===== EXERCISE INPUT =====
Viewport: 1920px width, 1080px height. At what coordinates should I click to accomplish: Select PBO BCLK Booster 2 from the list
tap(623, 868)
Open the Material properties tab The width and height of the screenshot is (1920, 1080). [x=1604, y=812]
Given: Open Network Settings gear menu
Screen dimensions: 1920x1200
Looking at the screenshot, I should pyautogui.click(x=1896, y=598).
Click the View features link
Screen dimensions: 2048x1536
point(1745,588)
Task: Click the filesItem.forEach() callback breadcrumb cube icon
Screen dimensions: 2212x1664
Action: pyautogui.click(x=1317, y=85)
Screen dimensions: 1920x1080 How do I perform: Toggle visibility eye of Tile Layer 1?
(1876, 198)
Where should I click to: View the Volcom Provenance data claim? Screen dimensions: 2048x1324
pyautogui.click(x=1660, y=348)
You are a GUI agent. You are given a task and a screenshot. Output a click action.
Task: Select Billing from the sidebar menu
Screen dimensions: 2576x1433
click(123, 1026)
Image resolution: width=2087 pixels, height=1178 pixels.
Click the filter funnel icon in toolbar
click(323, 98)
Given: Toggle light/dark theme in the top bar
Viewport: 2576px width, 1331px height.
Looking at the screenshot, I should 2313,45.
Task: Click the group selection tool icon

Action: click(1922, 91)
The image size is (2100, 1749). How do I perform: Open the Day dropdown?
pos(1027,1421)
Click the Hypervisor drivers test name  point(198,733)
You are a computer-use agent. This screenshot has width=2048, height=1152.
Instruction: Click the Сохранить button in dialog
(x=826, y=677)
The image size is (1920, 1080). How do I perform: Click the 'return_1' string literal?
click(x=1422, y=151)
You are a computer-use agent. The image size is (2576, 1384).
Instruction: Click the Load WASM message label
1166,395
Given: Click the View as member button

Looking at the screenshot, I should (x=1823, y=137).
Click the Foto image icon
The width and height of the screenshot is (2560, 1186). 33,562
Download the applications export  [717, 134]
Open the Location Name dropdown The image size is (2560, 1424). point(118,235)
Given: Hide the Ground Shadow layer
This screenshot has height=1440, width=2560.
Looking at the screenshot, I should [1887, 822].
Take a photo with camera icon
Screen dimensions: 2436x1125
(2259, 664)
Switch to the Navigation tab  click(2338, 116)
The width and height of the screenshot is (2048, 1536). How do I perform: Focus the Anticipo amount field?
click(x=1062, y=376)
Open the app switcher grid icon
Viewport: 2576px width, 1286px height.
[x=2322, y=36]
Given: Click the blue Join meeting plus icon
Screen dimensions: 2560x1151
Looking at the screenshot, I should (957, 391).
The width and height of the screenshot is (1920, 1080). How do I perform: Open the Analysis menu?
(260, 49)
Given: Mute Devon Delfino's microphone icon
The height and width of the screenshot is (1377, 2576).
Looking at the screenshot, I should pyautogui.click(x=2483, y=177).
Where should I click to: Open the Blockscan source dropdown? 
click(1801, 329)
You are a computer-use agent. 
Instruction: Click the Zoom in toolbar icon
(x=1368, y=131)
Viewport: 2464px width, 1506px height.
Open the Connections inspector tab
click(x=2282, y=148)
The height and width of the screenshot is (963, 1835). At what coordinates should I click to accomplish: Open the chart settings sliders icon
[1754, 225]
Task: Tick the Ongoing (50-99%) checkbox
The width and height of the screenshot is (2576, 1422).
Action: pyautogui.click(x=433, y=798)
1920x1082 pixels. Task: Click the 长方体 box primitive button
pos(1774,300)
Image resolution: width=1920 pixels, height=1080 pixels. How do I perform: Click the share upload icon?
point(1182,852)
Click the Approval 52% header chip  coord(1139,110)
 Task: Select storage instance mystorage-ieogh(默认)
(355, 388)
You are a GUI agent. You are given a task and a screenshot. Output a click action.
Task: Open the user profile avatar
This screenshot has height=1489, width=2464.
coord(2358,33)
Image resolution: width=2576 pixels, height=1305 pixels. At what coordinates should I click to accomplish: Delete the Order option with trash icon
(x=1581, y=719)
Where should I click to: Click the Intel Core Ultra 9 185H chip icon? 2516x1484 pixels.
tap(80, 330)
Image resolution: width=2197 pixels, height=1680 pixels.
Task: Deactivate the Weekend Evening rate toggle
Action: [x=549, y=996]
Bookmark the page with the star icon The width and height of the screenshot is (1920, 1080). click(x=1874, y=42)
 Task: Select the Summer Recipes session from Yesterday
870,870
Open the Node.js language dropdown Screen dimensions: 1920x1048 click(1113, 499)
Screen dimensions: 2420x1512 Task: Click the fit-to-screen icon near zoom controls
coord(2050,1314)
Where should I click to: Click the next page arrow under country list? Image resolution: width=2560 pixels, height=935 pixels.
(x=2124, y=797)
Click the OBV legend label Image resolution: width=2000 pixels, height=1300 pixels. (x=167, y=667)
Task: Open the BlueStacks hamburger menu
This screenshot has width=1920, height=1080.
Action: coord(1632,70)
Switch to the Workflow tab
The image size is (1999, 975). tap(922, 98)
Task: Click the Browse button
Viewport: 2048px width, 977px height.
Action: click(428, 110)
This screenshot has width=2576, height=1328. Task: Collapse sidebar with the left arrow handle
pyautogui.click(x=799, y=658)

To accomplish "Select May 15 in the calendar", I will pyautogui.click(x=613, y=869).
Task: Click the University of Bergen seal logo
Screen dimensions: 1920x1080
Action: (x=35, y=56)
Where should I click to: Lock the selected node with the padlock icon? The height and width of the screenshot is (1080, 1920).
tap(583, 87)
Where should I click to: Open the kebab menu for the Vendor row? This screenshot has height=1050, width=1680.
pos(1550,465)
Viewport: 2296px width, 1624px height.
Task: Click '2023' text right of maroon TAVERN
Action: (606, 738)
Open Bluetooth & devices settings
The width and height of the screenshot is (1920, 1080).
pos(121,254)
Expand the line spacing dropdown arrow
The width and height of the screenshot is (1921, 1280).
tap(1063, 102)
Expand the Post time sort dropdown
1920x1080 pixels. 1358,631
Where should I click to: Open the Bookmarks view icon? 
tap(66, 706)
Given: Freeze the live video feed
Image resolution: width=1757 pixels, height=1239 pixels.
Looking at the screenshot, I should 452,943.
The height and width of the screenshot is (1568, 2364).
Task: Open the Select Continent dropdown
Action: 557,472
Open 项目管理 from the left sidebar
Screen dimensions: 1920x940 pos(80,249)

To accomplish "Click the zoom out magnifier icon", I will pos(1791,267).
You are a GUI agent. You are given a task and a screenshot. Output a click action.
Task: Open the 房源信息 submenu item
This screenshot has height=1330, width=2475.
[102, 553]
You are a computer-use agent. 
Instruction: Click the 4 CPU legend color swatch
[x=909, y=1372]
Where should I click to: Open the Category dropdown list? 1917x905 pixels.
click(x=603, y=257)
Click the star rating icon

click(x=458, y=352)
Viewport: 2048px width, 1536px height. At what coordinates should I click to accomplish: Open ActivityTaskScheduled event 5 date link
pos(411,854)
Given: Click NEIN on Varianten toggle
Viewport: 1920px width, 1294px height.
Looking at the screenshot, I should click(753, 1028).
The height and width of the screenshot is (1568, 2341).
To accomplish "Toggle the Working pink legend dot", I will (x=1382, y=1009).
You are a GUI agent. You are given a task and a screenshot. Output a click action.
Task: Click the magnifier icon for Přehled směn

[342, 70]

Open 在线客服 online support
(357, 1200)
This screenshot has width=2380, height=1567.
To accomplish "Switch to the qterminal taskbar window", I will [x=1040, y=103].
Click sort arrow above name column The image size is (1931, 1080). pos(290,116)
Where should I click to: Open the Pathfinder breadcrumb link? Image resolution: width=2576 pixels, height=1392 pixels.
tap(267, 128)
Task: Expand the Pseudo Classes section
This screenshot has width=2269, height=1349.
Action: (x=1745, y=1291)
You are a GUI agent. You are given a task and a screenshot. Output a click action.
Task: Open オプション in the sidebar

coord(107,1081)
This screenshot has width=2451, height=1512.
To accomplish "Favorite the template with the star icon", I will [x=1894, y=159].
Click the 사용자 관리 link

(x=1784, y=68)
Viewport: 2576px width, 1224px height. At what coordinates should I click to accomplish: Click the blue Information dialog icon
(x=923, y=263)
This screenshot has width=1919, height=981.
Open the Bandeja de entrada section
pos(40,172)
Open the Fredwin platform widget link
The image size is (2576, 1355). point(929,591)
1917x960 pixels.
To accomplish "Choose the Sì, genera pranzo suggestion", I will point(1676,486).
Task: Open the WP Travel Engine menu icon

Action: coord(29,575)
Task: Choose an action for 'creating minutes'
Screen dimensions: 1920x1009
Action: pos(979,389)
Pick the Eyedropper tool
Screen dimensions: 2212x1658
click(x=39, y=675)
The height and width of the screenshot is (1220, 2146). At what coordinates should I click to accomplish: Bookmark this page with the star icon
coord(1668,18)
=====
#### WORK INSTRUCTION:
Find the lines above that include the string "computer" and copy them.

#### ANSWER FOR THE TASK:
You are a computer-use agent. This screenshot has width=2048, height=1152.
You are a computer-use agent. The image size is (2576, 1384).
You are a computer-use agent. 
You are a computer-use agent. 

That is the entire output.